2017
Cairn
Else Jongeneel, « Les deux modes picturaux des Allégories des cinq sens », Revue du Nord, ID : 10670/1.8mp42v
Les Allégories des cinq sens, une série de cinq panneaux exécutés en collaboration par Jean Brueghel l’Ancien et Rubens entre 1617 et 1619 étaient destinées au couple régent Albert d’Autriche et sa femme Isabelle d’Espagne, qui à l’époque exerçait la souveraineté sur les Pays-Bas espagnols. Les tableaux offrent un portrait idéalisé de la cour archiducale, de sa puissance dans le domaine politique et culturel, à travers la représentation d’une riche collection d’œuvres d’art, d’armes, d’objets scientifiques et de naturalia. Il s’agit de la première représentation d’une collection d’art privée dans l’histoire de la peinture occidentale. Les peintres se sont inspirés de deux genres picturaux, à savoir l’allégorie des cinq sens et le cabinet d’amateur. La représentation figurative de l’allégorie des cinq sens remonte au haut Moyen Âge. Le genre pictural du cabinet d’amateur, en revanche, est de date beaucoup plus récente. Développé à Anvers au début du xviie siècle, il reflète le prestige grandissant dont jouit la peinture dans une ville commerciale et artistique en plein développement.

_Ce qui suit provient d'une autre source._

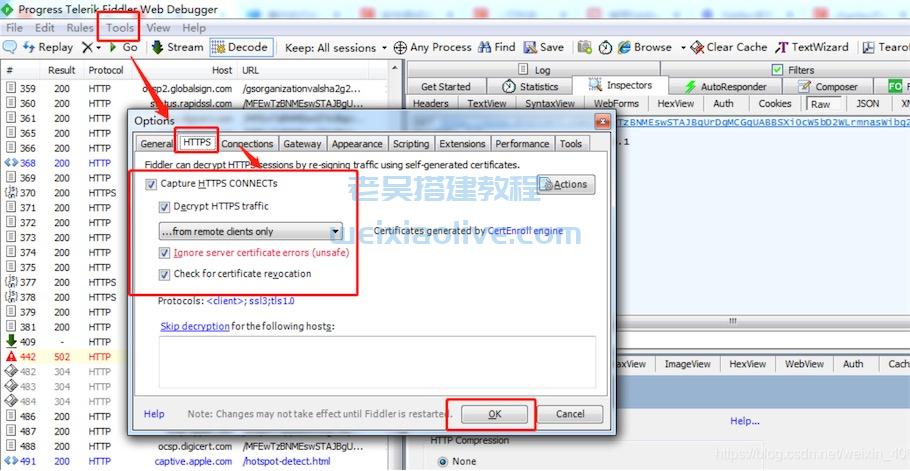910x471 pixels.
Task: Toggle the Stream mode icon
Action: [157, 47]
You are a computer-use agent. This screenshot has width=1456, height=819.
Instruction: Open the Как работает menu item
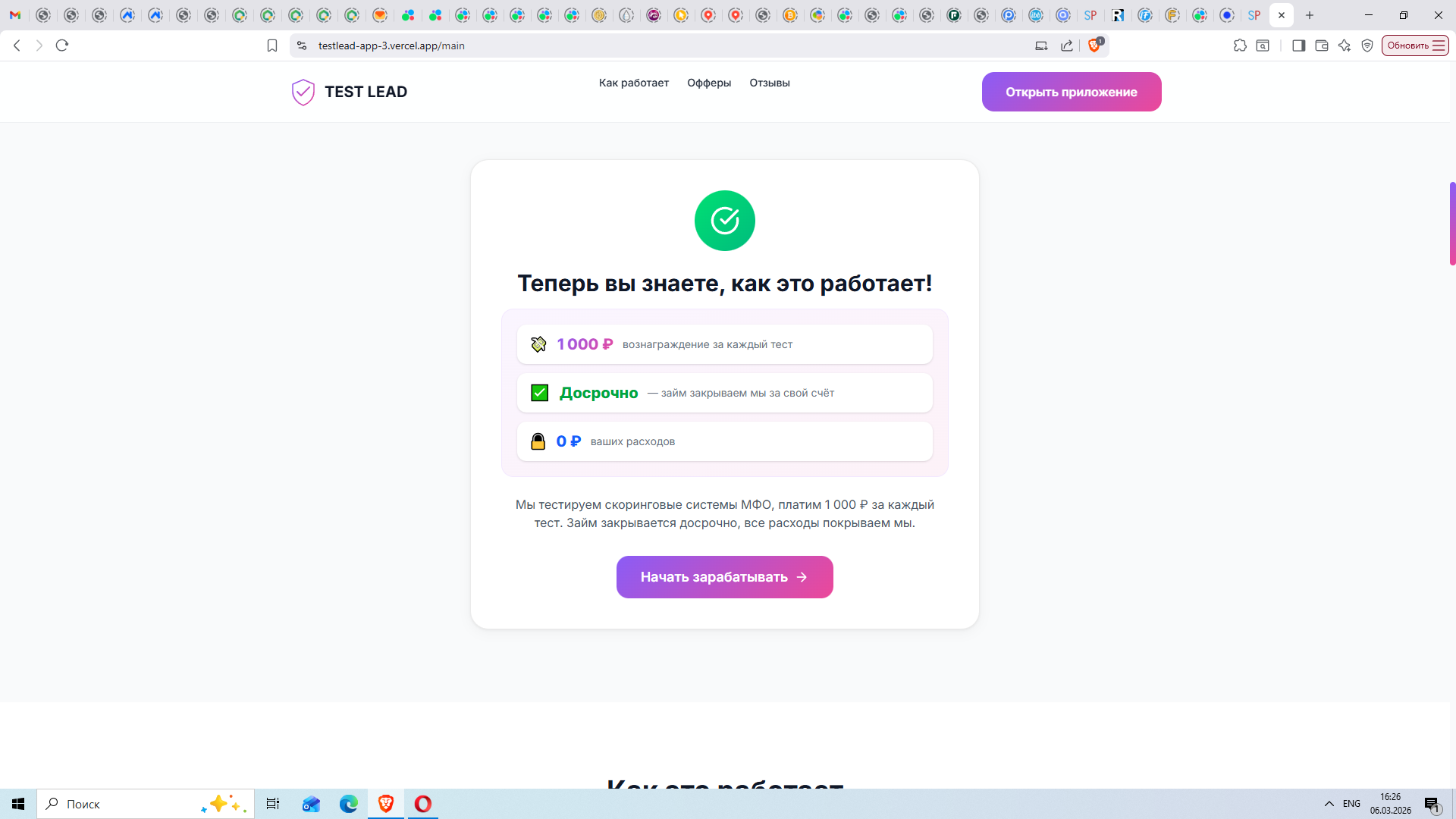click(633, 83)
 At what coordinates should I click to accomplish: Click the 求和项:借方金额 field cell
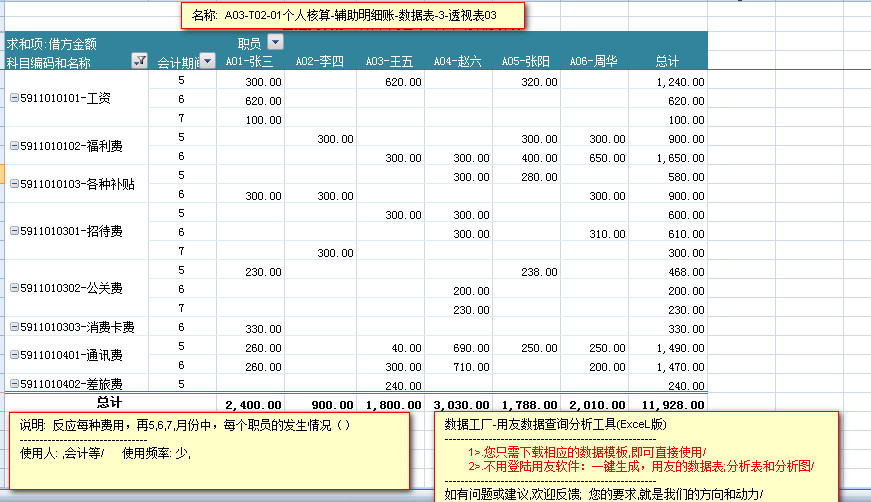click(52, 43)
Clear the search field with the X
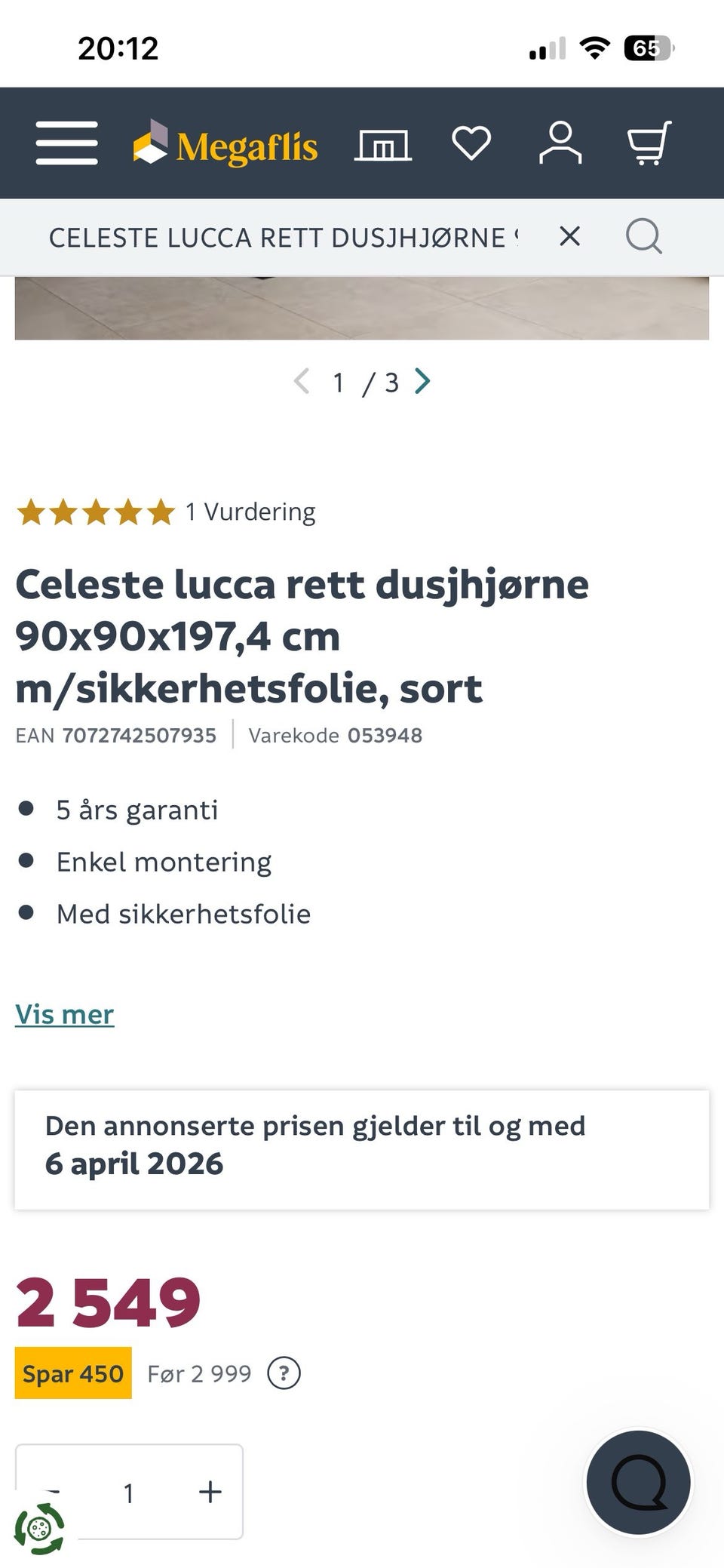 coord(569,236)
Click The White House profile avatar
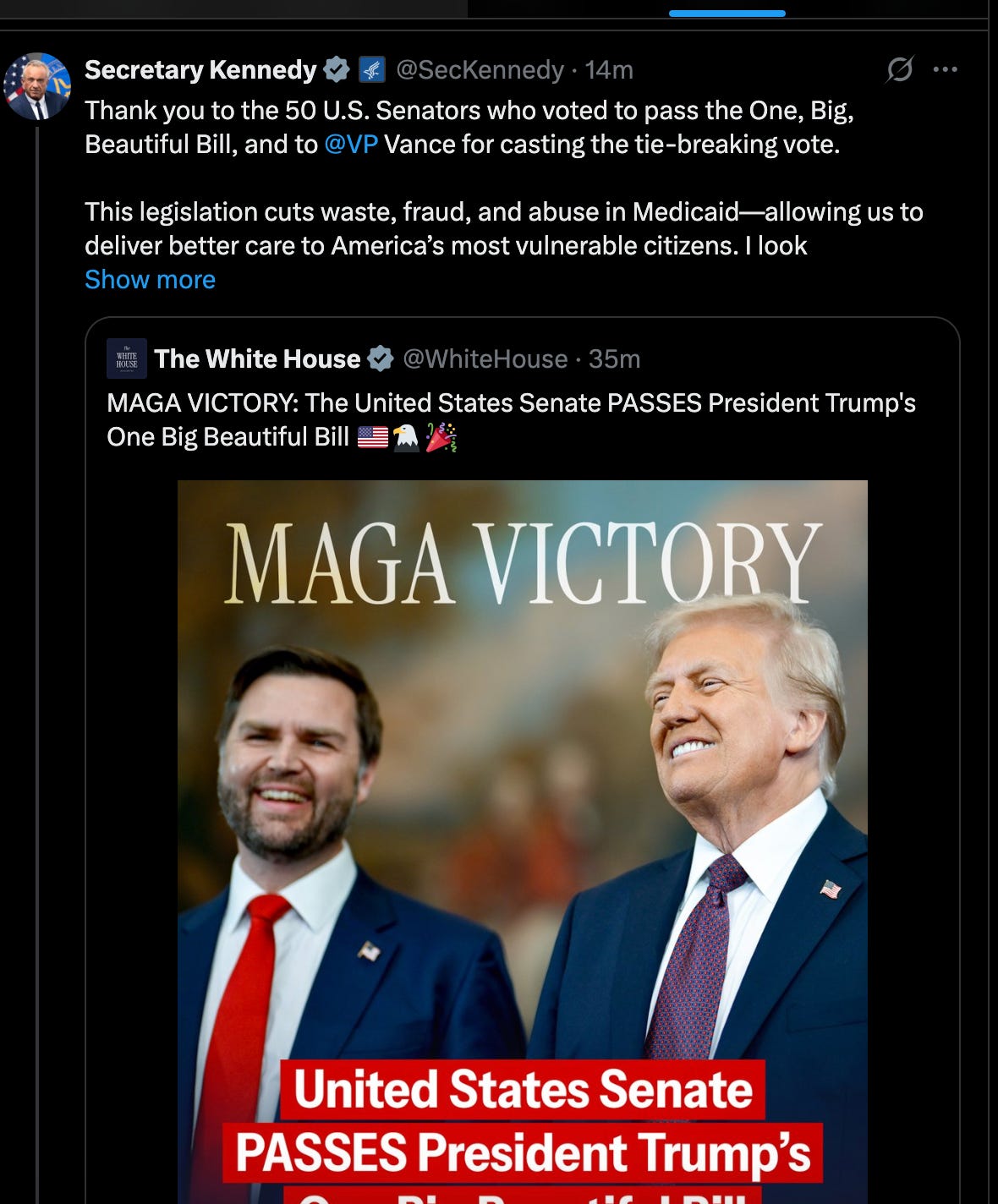 [127, 358]
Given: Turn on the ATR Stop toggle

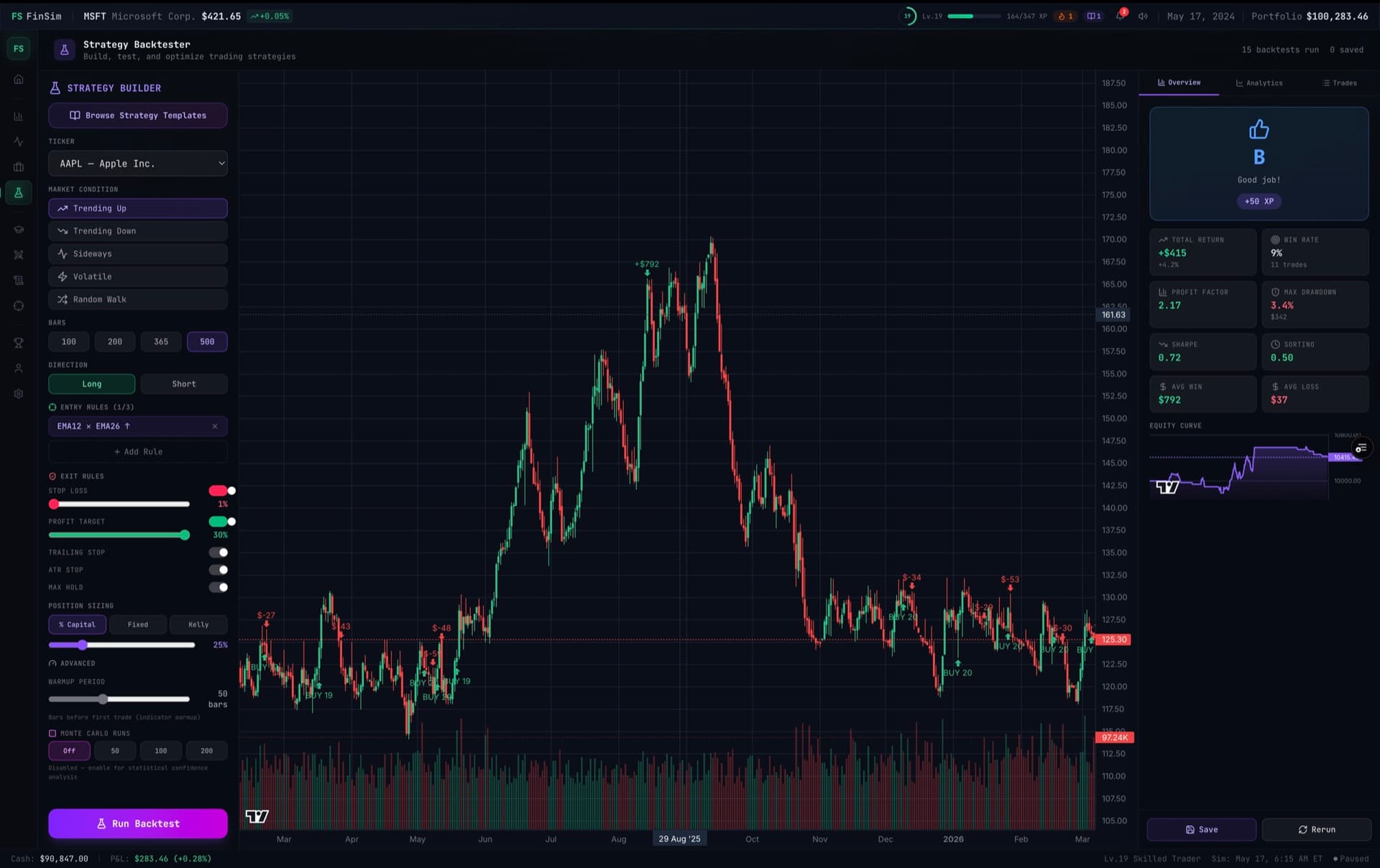Looking at the screenshot, I should [218, 570].
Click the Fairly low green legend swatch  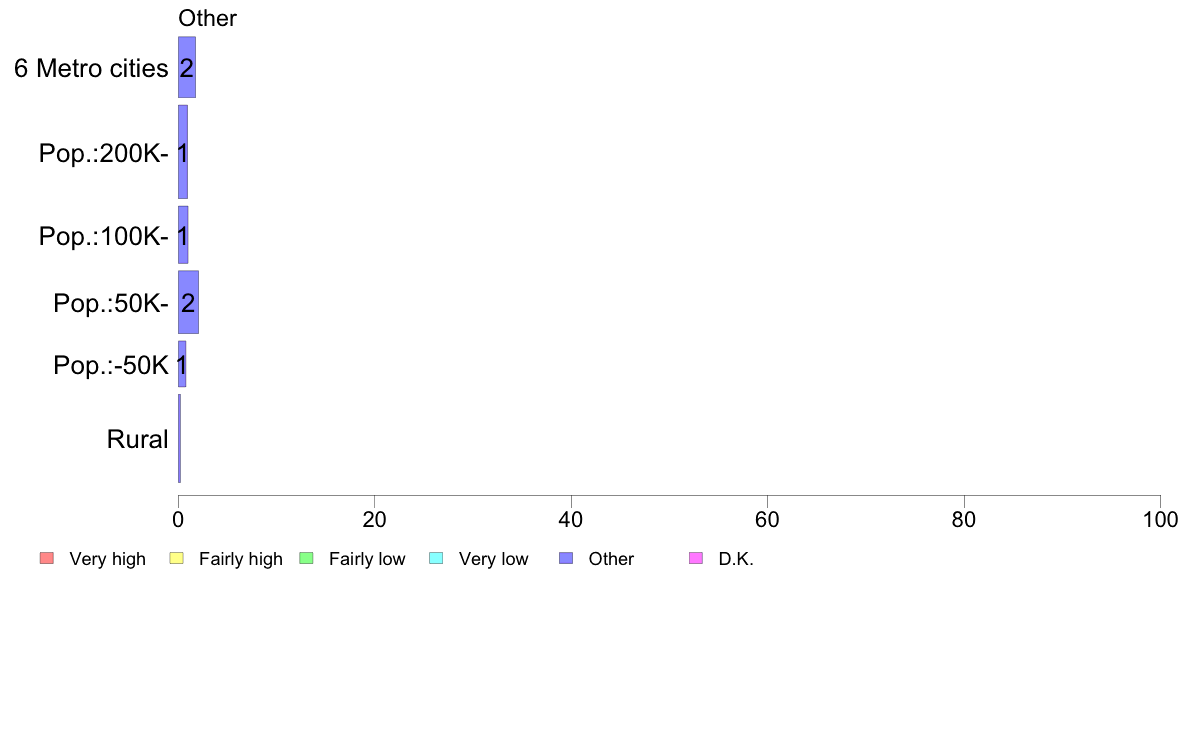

Le mélange de ces deux modalités picturales, la modalité emblématique et moralisante de l’allégorie sensorielle et la modalité intimiste et hédoniste du cabinet d’amateur, évoquent le vent nouveau qui souffle dans la peinture flamande vers la fin de la Renaissance et le rôle changeant de l’art dans la vie politique et citadine.